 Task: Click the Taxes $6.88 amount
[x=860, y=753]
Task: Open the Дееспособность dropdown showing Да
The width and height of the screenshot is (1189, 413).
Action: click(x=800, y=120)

———

> [Task to carry out]: Each record must be output exactly, with none omitted.

> [Output below]:
 Task: Click the Taxes $6.88 amount
[x=860, y=753]
Task: Open the Дееспособность dropdown showing Да
The width and height of the screenshot is (1189, 413).
Action: click(x=800, y=120)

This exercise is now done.